■ **What you will do**
Report the count of lines containing the word "computer" in these records, with no other text.

[Start of Attachment]

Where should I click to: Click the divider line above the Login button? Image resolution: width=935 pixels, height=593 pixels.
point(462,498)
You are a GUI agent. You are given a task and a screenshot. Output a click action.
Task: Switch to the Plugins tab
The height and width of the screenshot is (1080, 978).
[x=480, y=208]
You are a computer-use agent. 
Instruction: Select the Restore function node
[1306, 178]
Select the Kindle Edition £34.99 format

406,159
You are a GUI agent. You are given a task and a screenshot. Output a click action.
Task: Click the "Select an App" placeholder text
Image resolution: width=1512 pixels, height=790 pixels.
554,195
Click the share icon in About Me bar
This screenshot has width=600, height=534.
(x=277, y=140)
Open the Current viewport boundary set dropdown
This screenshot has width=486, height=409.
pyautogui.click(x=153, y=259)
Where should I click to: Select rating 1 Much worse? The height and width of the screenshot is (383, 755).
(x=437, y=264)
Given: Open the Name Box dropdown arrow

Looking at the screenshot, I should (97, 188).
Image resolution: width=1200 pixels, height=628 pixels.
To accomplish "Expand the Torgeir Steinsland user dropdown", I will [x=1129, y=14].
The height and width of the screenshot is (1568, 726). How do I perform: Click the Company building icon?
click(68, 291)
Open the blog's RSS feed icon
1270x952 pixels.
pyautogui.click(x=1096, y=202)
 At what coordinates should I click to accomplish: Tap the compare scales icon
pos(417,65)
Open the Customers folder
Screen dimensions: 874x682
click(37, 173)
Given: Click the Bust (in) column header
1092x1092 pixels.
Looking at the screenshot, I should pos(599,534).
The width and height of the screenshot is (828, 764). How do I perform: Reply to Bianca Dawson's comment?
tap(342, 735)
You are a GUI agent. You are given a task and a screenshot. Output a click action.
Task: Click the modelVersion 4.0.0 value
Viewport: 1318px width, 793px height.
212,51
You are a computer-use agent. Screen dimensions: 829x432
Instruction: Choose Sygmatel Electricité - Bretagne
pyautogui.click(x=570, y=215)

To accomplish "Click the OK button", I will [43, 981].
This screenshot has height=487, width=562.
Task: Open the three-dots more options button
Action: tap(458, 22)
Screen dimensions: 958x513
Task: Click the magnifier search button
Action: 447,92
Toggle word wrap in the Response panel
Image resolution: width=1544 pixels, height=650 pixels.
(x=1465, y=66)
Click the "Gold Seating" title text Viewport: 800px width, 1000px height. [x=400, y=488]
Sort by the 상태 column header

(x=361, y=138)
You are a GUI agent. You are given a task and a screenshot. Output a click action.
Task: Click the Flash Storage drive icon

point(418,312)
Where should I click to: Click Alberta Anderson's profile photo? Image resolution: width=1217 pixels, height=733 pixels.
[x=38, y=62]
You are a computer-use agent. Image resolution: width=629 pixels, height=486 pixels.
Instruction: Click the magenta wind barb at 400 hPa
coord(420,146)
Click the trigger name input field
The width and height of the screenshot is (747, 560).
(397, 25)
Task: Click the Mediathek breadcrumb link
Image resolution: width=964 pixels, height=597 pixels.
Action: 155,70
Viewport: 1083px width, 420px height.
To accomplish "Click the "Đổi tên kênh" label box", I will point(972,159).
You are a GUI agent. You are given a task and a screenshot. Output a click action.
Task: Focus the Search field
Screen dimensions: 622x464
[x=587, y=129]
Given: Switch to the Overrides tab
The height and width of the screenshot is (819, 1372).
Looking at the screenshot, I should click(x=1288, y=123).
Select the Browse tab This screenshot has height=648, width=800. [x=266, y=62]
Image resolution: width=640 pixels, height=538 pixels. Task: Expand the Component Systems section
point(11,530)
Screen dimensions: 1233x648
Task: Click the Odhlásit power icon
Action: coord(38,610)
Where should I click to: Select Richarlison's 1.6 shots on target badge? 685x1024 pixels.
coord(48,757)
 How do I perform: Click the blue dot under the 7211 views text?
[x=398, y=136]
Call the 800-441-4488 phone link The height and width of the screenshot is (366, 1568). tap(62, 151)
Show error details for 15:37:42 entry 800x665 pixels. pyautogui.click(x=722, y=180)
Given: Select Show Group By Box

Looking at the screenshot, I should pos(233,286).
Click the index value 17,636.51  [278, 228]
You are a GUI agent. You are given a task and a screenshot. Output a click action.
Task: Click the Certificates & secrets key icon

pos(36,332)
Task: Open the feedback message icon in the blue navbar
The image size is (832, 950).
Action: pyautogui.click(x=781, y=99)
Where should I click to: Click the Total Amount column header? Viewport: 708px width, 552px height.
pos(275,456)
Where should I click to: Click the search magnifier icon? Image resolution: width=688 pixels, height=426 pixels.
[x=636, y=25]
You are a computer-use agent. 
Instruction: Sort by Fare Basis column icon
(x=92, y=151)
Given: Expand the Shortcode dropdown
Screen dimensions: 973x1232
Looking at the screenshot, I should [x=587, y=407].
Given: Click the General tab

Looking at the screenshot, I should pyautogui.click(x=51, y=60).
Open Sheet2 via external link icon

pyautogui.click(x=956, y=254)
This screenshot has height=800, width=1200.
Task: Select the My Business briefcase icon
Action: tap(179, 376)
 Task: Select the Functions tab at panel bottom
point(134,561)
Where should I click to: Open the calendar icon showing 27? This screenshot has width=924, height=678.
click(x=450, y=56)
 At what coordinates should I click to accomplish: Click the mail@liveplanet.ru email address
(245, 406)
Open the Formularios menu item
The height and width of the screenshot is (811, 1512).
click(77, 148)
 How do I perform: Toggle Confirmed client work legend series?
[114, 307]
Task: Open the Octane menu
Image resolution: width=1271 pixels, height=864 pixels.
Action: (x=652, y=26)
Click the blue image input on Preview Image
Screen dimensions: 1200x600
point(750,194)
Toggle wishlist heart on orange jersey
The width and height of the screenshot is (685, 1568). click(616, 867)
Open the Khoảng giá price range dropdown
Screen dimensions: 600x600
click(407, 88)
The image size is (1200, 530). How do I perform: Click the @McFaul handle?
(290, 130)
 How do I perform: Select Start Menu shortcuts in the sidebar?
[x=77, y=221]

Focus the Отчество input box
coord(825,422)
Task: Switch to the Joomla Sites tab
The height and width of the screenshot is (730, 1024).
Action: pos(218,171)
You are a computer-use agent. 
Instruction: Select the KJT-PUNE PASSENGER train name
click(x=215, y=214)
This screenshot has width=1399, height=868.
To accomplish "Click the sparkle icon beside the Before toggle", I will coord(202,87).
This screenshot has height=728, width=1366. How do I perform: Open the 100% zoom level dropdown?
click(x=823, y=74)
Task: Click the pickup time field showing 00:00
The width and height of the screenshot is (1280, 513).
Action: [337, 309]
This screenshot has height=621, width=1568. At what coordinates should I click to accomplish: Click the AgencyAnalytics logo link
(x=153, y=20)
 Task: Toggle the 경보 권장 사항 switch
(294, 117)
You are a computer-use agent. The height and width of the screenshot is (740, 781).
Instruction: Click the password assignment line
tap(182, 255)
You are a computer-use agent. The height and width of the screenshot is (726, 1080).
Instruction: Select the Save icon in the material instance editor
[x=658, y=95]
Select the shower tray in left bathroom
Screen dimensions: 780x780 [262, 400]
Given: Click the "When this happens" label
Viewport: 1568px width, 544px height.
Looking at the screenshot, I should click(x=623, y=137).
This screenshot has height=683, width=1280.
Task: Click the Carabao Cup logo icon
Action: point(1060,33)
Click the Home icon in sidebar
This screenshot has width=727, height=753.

[End of Attachment]

■ **Answer area**
7